Я дружил с Лешей, несмотря на запрет. Мы с ним убегали из дома. Это была его идея: жить на свалке, собирать ягоды и грибы в лесу, охотиться на уток и ловить рыбу. Он рассказывал, что Обинзон так прожил сто лет. Он говорил, что, если жить одному и не знать, сколько прошло дней, если не думать, сколько времени прошло, можно не стариться и не умирать! Еще он утверждал, что он – робот и может не есть: ему было достаточно посидеть, глядя на солнце несколько минут, чтобы подзарядиться. Он рассказывал историю про моряков, которых унесло и кидало в море сто дней, они съели кожаные ремни и сапоги!

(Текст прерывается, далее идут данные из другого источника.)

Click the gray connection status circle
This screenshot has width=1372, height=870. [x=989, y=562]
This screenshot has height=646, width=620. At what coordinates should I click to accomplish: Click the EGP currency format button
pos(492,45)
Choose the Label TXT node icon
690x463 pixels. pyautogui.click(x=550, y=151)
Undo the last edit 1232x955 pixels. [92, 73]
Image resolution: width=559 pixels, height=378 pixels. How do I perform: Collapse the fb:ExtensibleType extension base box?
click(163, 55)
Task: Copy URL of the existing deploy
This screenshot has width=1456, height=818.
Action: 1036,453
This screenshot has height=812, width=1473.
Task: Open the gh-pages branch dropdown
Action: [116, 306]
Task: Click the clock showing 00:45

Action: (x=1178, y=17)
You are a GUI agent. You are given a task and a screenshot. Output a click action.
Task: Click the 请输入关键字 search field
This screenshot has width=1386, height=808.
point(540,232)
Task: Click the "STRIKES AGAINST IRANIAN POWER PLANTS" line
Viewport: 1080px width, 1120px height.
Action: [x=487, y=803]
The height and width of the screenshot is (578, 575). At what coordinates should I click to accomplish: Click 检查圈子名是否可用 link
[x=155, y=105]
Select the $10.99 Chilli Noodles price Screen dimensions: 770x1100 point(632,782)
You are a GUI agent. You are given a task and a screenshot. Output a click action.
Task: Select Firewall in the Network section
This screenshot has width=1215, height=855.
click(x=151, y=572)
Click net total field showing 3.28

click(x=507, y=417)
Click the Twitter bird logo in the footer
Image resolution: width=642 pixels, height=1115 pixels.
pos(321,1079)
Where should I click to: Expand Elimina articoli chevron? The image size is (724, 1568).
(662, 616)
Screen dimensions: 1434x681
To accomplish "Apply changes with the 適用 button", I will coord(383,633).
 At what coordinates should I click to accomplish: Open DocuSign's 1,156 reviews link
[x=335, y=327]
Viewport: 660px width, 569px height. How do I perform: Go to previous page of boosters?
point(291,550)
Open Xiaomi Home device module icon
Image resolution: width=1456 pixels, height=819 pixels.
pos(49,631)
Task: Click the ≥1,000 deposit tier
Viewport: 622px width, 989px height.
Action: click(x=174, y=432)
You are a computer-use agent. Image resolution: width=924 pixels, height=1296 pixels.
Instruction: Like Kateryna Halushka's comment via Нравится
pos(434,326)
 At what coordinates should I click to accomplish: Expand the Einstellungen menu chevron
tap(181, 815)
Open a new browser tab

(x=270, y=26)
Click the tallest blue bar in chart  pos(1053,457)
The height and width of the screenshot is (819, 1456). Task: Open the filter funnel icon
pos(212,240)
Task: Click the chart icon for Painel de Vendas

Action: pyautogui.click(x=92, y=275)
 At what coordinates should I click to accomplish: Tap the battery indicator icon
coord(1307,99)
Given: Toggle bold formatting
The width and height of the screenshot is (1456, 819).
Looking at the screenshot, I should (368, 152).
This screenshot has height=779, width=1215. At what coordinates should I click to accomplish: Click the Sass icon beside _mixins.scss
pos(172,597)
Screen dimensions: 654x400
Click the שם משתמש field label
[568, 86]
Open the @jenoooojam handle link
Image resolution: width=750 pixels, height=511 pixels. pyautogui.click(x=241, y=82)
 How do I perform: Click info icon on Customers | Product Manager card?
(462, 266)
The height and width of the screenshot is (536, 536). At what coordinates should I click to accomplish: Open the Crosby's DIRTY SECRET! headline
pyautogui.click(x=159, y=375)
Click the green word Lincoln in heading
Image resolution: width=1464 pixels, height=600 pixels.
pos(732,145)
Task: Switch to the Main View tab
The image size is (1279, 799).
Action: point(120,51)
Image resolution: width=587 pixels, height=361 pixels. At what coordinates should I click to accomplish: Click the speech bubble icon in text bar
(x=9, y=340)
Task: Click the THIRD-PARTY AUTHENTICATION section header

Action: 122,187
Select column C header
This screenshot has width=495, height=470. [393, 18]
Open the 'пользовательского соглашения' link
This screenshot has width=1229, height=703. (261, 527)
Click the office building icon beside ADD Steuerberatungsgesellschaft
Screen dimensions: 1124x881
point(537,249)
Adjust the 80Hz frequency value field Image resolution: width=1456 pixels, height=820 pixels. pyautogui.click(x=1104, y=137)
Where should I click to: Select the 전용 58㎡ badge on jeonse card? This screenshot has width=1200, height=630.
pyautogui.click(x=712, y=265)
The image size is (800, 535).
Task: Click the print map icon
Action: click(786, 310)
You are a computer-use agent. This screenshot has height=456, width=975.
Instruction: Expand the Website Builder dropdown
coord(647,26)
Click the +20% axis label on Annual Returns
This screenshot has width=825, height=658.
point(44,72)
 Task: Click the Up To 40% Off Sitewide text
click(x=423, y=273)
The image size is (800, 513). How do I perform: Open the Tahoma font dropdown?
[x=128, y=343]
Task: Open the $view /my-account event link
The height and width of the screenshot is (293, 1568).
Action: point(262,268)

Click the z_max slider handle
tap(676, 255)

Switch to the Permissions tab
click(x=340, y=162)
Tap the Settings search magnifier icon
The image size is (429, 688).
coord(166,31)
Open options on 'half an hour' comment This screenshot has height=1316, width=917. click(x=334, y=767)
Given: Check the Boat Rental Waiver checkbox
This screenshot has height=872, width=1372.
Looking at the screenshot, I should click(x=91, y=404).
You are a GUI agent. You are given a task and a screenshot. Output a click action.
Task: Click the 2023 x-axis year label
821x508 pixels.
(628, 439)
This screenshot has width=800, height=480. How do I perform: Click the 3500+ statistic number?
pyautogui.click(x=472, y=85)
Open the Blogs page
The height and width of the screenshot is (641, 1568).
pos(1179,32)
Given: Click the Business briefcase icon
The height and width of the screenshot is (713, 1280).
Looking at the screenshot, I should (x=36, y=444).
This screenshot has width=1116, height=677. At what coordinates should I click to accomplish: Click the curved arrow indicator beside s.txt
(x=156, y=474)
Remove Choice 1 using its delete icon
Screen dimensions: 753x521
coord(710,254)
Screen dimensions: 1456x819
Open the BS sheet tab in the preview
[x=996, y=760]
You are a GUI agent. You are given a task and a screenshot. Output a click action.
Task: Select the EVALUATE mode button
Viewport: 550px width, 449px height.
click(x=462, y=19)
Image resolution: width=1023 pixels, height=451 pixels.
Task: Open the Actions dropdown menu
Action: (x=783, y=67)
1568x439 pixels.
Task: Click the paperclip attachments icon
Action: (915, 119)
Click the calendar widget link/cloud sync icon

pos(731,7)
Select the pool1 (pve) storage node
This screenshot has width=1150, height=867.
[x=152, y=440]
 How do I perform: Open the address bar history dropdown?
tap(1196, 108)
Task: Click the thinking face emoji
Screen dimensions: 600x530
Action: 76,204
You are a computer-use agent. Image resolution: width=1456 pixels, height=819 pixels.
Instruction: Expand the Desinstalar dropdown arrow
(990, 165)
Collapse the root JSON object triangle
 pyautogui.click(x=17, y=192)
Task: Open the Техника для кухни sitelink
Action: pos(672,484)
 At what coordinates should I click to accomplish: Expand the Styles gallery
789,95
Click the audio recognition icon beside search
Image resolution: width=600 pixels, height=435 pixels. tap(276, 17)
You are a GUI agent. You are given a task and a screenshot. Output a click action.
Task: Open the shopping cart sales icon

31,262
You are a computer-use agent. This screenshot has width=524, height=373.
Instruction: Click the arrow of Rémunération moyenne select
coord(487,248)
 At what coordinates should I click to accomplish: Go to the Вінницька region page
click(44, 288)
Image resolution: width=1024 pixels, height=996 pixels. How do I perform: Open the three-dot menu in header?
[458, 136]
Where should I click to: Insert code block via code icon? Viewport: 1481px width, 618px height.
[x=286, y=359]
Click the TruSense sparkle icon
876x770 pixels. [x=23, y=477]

Подбивал меня уйти из дома.

– И где мы будем жить? – спрашивал я.

– На свалке! На свалке сколько угодно сараев! Сколько угодно жвачки! Я столько жвачки там нашел! Жвачкой можно заделать щели! Я там даже нашел батискаф! – восхищенно говорил он и начинал прыгать на месте, размахивая руками. – Вот такой ог-омный! А может, это кусок космической станции! Она упала к нам на свалку! Пойдем покажу!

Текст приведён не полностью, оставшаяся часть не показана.